In the early Sixties, America was mired in earthly miseries threatening its future, from deep-seated segregation in the heartland to a seemingly unending power struggle with the Soviet Union. Despite the tumult, it managed to set optimistic sights on outer space. In 1961 Al Shepard became the first American to dip a toe into the eerie abyss, and a year later, John Glenn planted a solid footing as the first American to orbit Earth. With Glenn’s recent passing, many people are wondering what life must have been like as a space pioneer during the Cold War — to be catapulted into the unknown equipped with prototype rocket science and the hefty weight of a country’s expectations. As one of the chosen few to cross the terrestrial threshold and catch a glimpse of the planet he calls home thousands of miles up in the stratosphere, Glenn brought back a unique vantage point that helped secure our fragile world.
Sixteen years after his space ride, Glenn as Senator of Ohio served as chief architect and advocate of the 1978 Nuclear Non-Proliferation Act to help prevent the use of nuclear materials for nuclear weapons. By then, about 100 countries had already joined the Treaty of Nuclear Non-Proliferation, an international pact that, among other commitments, bound states to forego any aspirations to acquire nuclear weapons in exchange for access to nuclear materials and technologies for peaceful use. The Nuclear Non-Proliferation Act outlined how the United States would reinforce this grand bargain, mainly that it will assure adequate supply of nuclear fuel to countries that abide by non-proliferation policies, such as implementing full-scope safeguards to verify that nuclear materials are indeed used with peaceful intentions. Overall, the Act attempted to create a framework in which the United States, as a reliable nuclear supplier, could cooperate with countries eager to benefit from the nuclear fuel cycle without the danger of diverting material for military projects. The Act was critiqued for its grandiose visionand until this day has yet to fulfill all of its objectives; since the passage of the Act, the United States has struggled to keep apace with other formidable nuclear suppliers, and several non-nuclear weapon states went on to pursue nuclear fuel cycle technologies on their own. Still, it is considered as a cornerstone of American nonproliferation policy as it developed a strong set of conditions for nuclear exports and bilateral civil nuclear cooperation.

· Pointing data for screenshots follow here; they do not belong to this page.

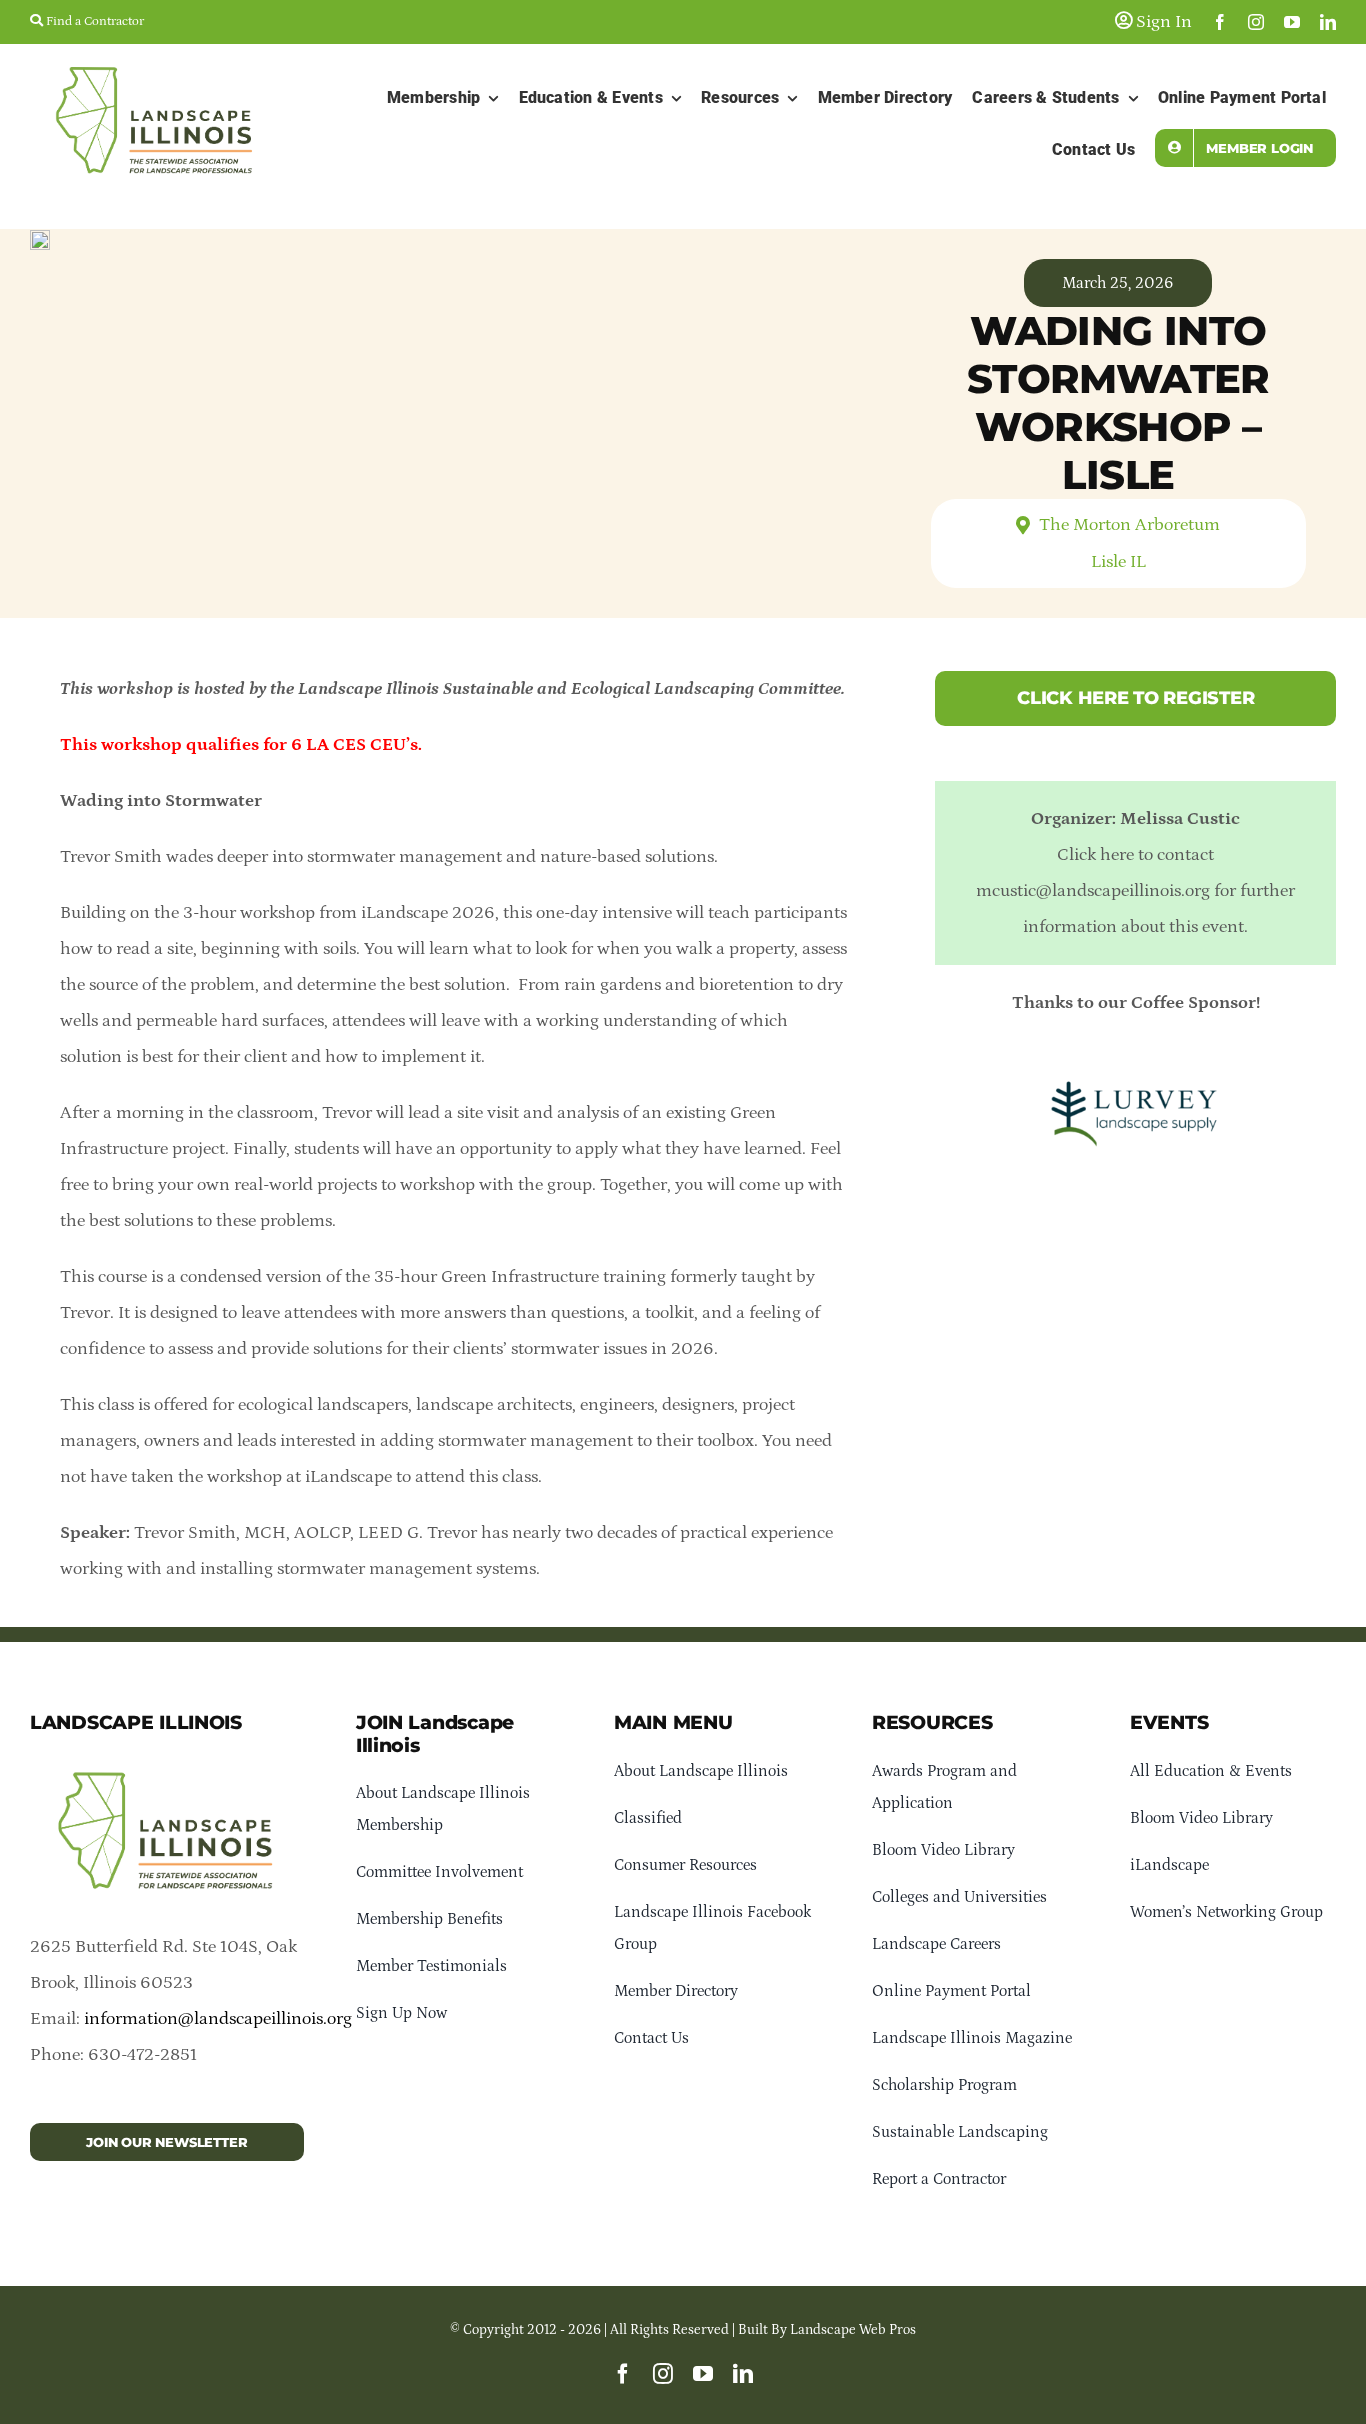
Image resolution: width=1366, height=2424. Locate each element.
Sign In (1162, 22)
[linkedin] (1328, 22)
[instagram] (1256, 22)
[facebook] (1220, 22)
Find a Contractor (93, 21)
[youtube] (1292, 22)
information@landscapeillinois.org (218, 2019)
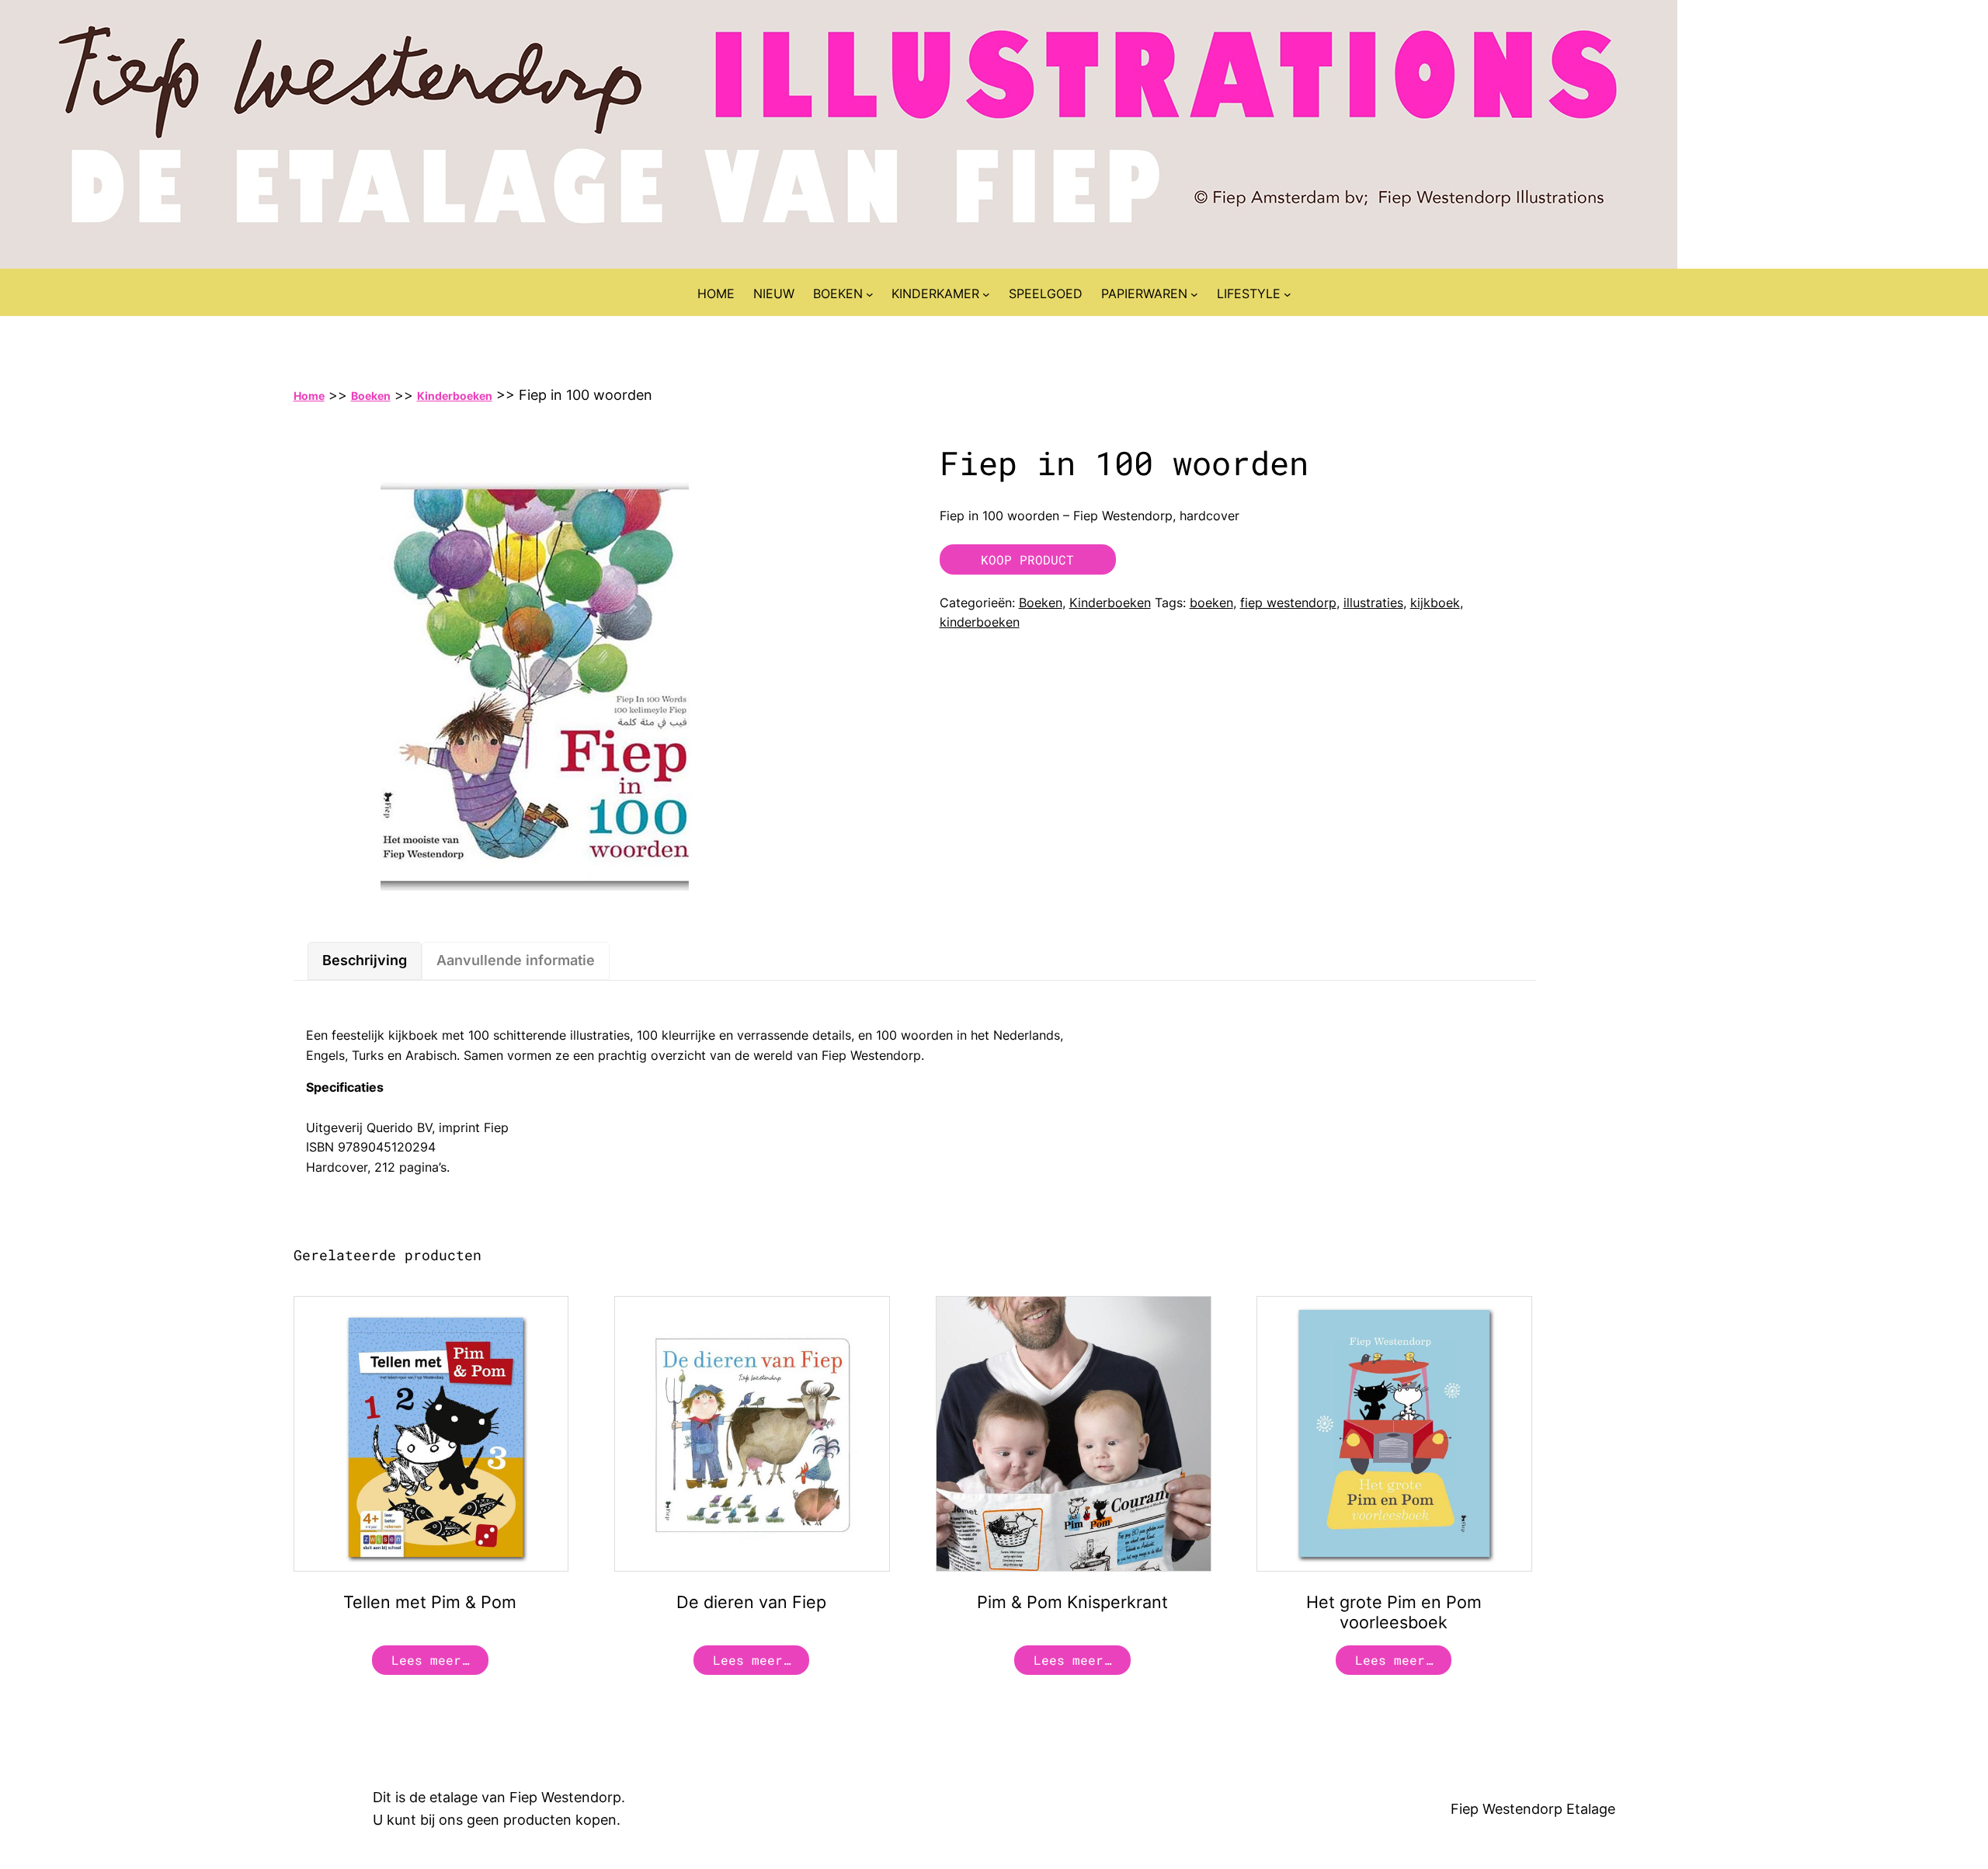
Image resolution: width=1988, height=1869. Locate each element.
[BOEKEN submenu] (870, 294)
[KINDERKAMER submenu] (986, 294)
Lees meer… (430, 1660)
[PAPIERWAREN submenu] (1194, 294)
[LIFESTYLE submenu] (1287, 294)
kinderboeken (980, 622)
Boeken (371, 395)
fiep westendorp (1288, 602)
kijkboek (1435, 602)
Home (309, 395)
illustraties (1373, 602)
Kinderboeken (454, 395)
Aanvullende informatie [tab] (515, 960)
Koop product (1027, 559)
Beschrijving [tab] (364, 960)
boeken (1211, 602)
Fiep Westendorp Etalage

The Nuclear Non-proliferation Act fundamentally recognizes the delicate balance between achieving technological progress and firing up the gears of war. Since the dawn of time, humanity’s talent for innovation and invention had the potential to unlock its collective well-being or demise. The lever powered the crossbow, fire paved way to concoctions of gunpowder. Scientists throughout history have lamented the application of science for war — Leonardo Da Vinci decided to keep his submarine designs secret from “the evil nature of men”, while a group of Manhattan Project physicists called into question the morality of using the atomic bomb soon after developing it. The space race between the United States and Soviet Union is no different; the success of putting Sputnik into space in 1957 signaled that the Soviets were close to developing intercontinental ballistic missile capabilities that could reach U.S. territory. John Glenn’s mission was more than the excavation of the heavens, but to chase after technology needed to perfect our ammunition against its foes.
It is this pattern of science for war that Senator Glenn tried to break in his policies. He was proud to lead the passage of the Nuclear Non-proliferation Act, despite other Congressional colleagues considered the issue a “MEGO item” (his shorthand for “my eyes glaze over”). Senator Glenn was also a relentless optimist; he supported bilateral arms reduction agreements with the Soviet Union, claiming that there are unexplored commonalities between the two nations that appeal to a shared desire for survival. In his remarks at the Ohio City Club in 1982, he summed up the reason for his longstanding commitment to nuclear issues: “we all inhabit the same small planet.”
It should be no surprise that one of the biggest nuclear nonproliferation and arms control champions was an astronaut. In fact, an astronaut whose innate optimism for mankind’s survival was so great that he returned to space 36 years later to contribute his aging body to scientific research, so that we know what will happen if we ever find ourselves among the stars during our graying days. Equal to his passion for the final frontier is his capacity to turn back and appreciate home — not just the United States, but planet Earth — because he understood that it alone holds everything that matters. While he gave America a competitive edge during the space and arms race, he also forced it to think long and hard about the outcomes of such ill-fated competition and the mutual destruction that waits. Only someone who had been literally out of this world can appreciate our vulnerable place in the universe, and recognize that we are the biggest threat to our collective security.
So as we look towards the future and embark on this quest to “make America great” by making new gadgets and braving new frontiers, we must not forget John Glenn’s work to avoid nuclear war. There is no point shooting for the stars, if we do not have a home — our spaceship Earth — to keep us grounded, keep us whole.